Intellectual Property, Patents, and Trademarks
Intellectual property (IP), refers to creations of the mind: inventions; literary and artistic works; and symbols, names and images used in commerce. When you refer to IP, you could be talking about patents, trademarks and service marks, and copyright.
Patents grant an exclusive property right to the inventor or owner, and basically provide the right for the owner to decide how (or if) the patented property can be used by others. You can learn more about patents and how to apply through the U.S. Patent and Trademark Office (USPTO).
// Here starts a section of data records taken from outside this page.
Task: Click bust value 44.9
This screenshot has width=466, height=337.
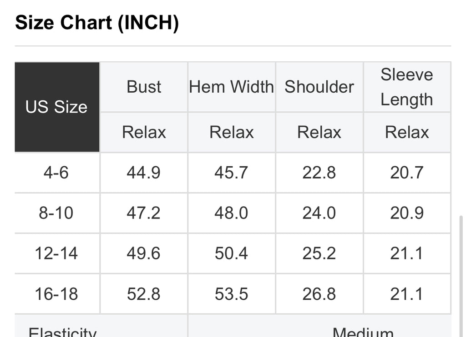Action: tap(144, 173)
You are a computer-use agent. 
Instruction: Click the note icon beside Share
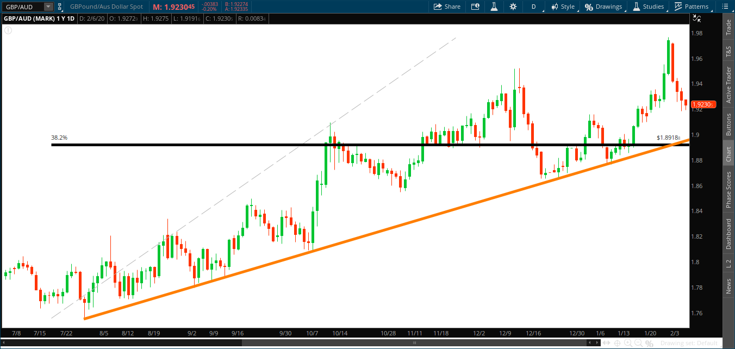475,7
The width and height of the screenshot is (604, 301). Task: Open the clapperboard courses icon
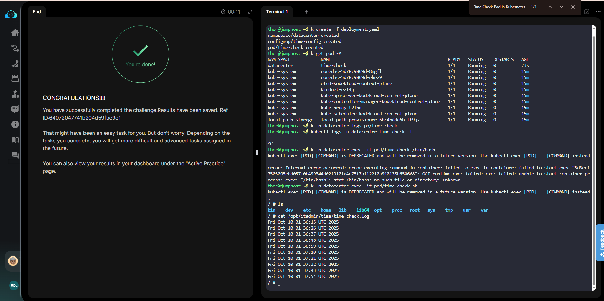click(x=15, y=79)

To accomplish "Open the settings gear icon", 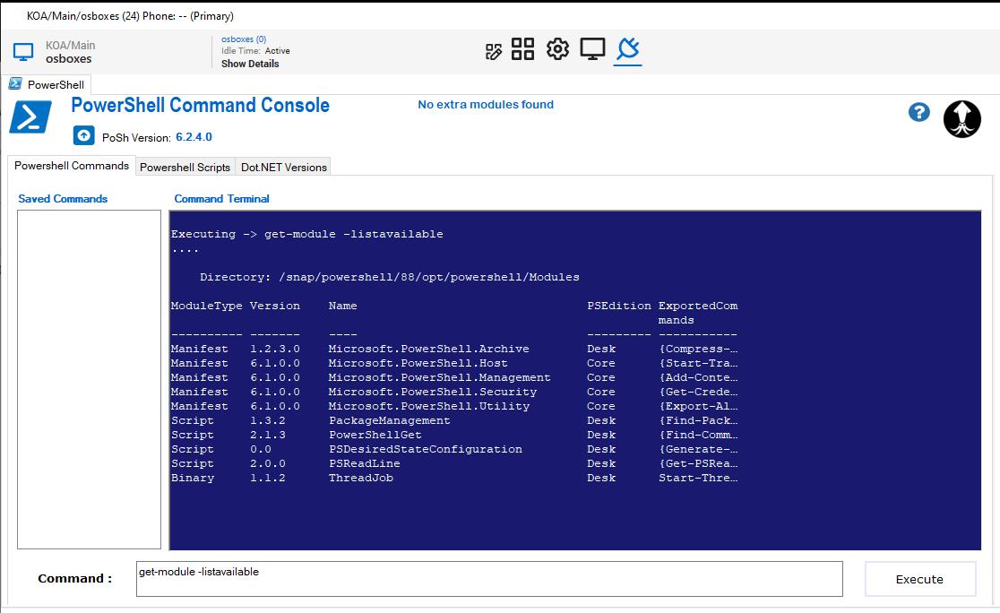I will (556, 49).
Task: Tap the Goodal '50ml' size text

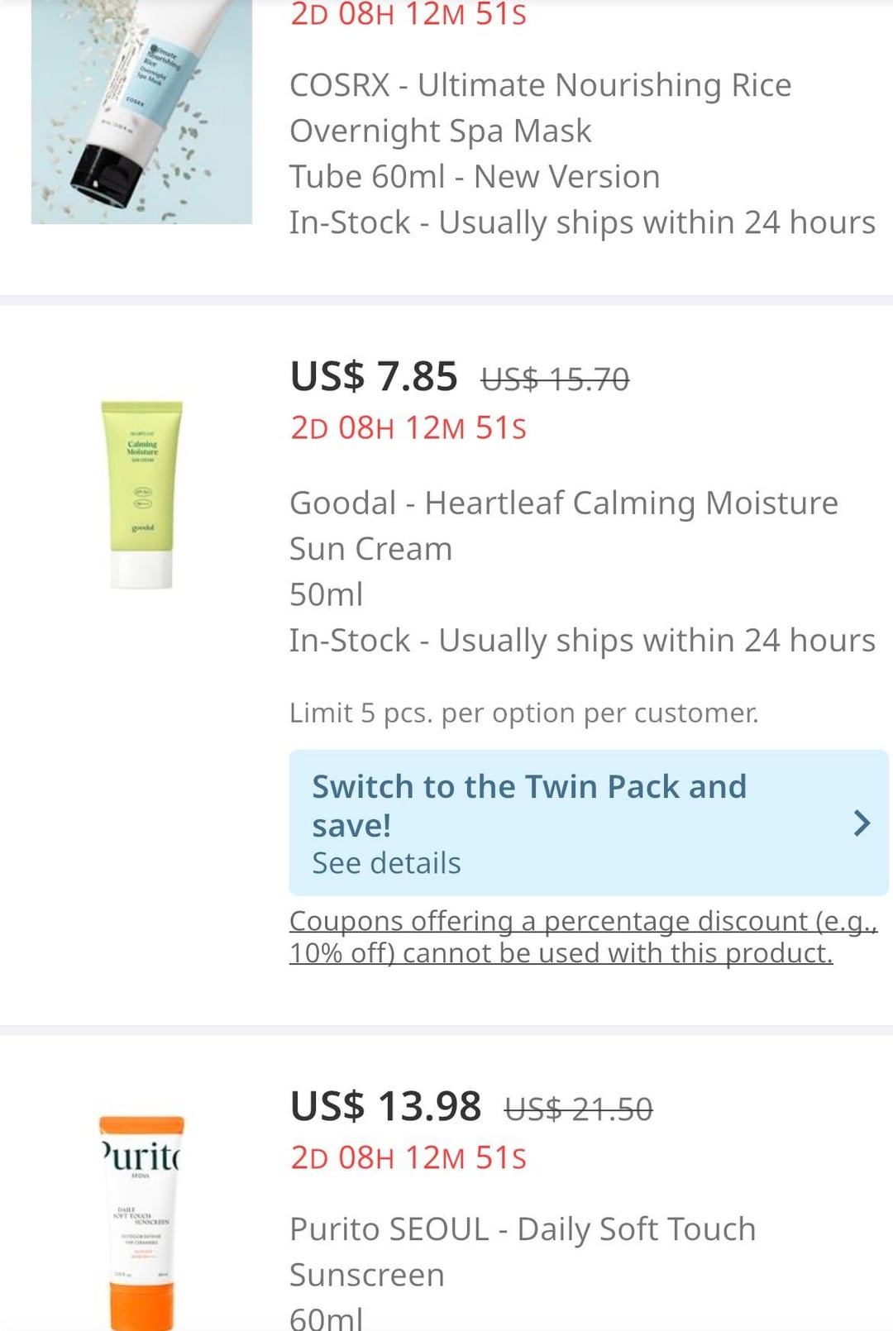Action: click(x=327, y=594)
Trademarks, also provided through the USPTO, can be a word, phrase, symbol, or design that distinguishes the source of the good from other sources. Think ‘Nike swoosh’, which is a trademarked symbol representing the Nike company. If your business provides a service, you would use a service mark instead of a trademark.
Copyright is a legal term to describe the rights creators have over literary or artistic works. It isn’t required to register, as copyright exists from the time the work was created. However, registration with the U.S. Copyright Office is recommended and would be necessary if you needed to file a lawsuit for infringement of your work.
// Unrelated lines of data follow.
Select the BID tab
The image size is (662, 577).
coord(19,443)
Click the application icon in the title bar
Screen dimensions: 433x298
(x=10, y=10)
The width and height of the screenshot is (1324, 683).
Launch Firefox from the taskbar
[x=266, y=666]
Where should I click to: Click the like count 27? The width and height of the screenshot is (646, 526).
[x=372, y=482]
There are many reasons your intellectual property should be protected. Without protection, your IP is more easily subject to patent infringement, trademark counterfeiting, and copyright piracy. Even with protective measures in place, many times a small business lacks the resources to effectively protect their IP. Recognizing this, the U.S. Government has free tools and resources available to help businesses tackle IP protection and enforcement.
Obtaining IP protection can be complicated so it's a good idea to review your options. However, it is generally advised that you work with an experienced attorney to help you through the protection process.